• Request:
Write out the material from the line containing "Follow the Configure JREs link" through the line containing "pos(768,305)", copying those lines exactly and nothing else.

• Records for the exercise:
· · · ·
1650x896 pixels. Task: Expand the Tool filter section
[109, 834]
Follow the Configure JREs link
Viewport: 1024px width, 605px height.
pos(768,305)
· · · ·
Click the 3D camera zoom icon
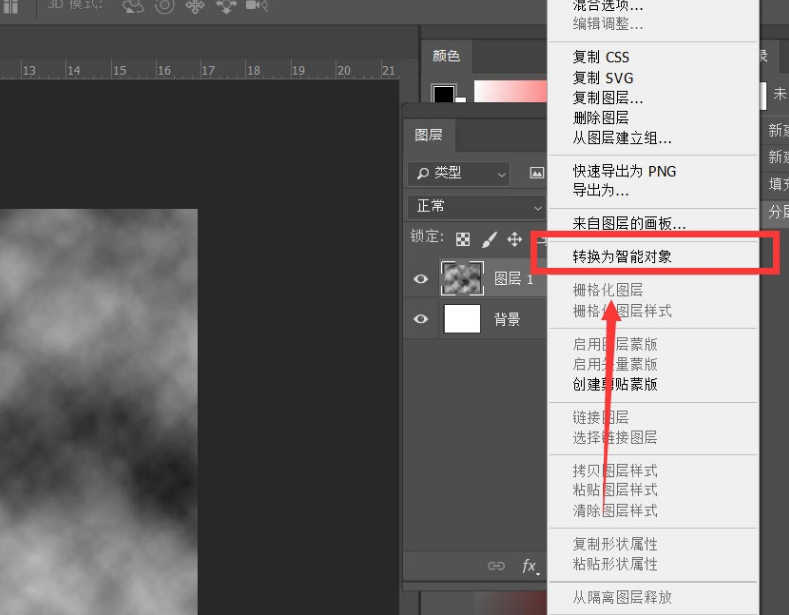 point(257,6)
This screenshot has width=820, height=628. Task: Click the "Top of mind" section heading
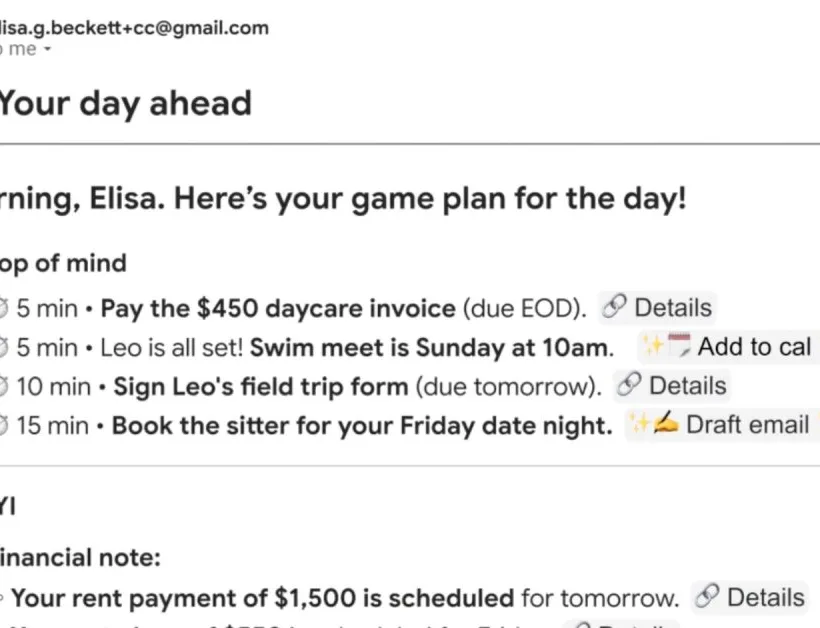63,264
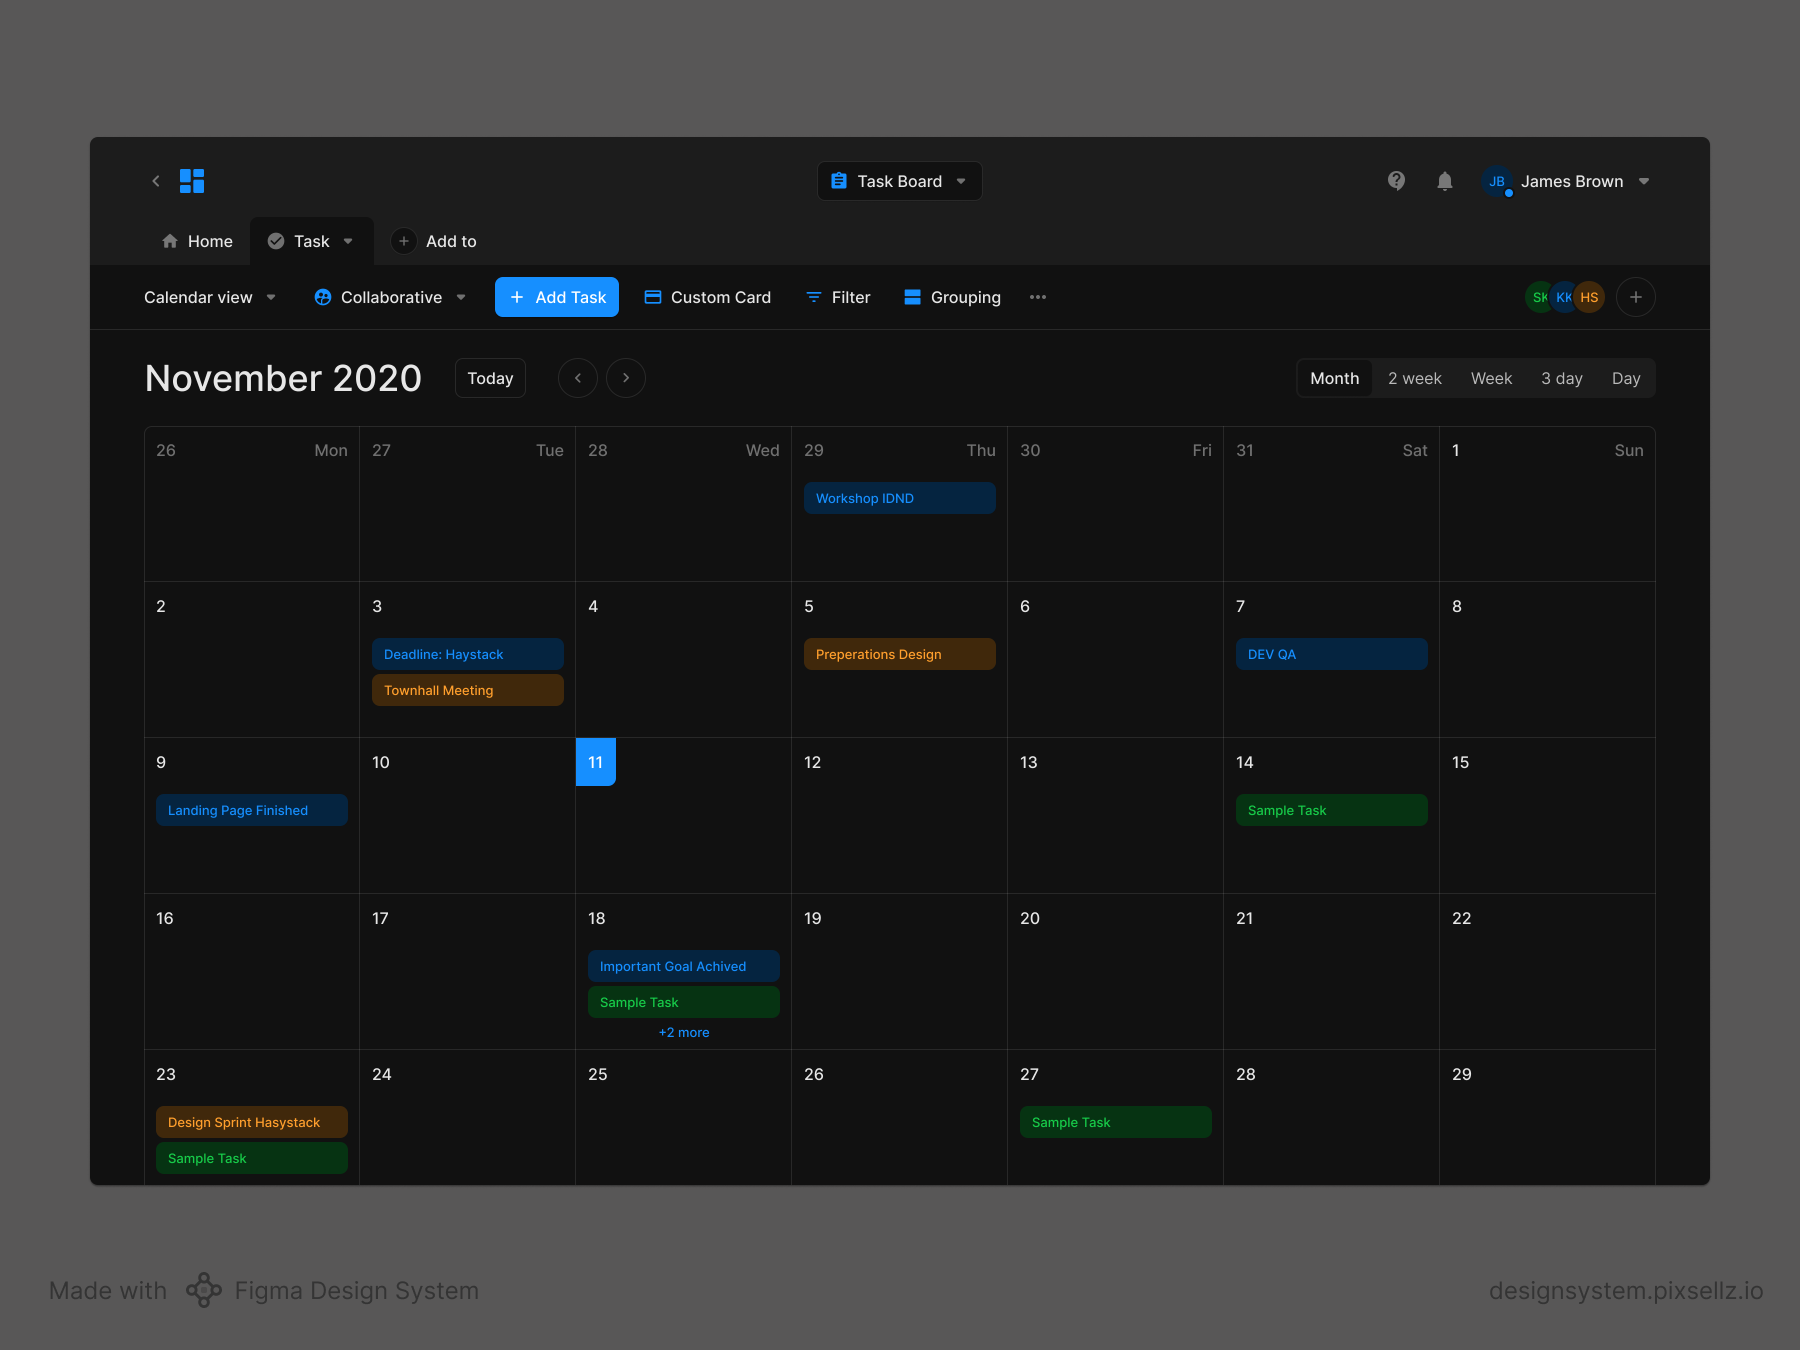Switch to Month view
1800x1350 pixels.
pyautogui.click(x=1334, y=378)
· · · ·
• Written reply:
Follow the Configure JREs link
Viewport: 1024px width, 605px height.
pos(768,305)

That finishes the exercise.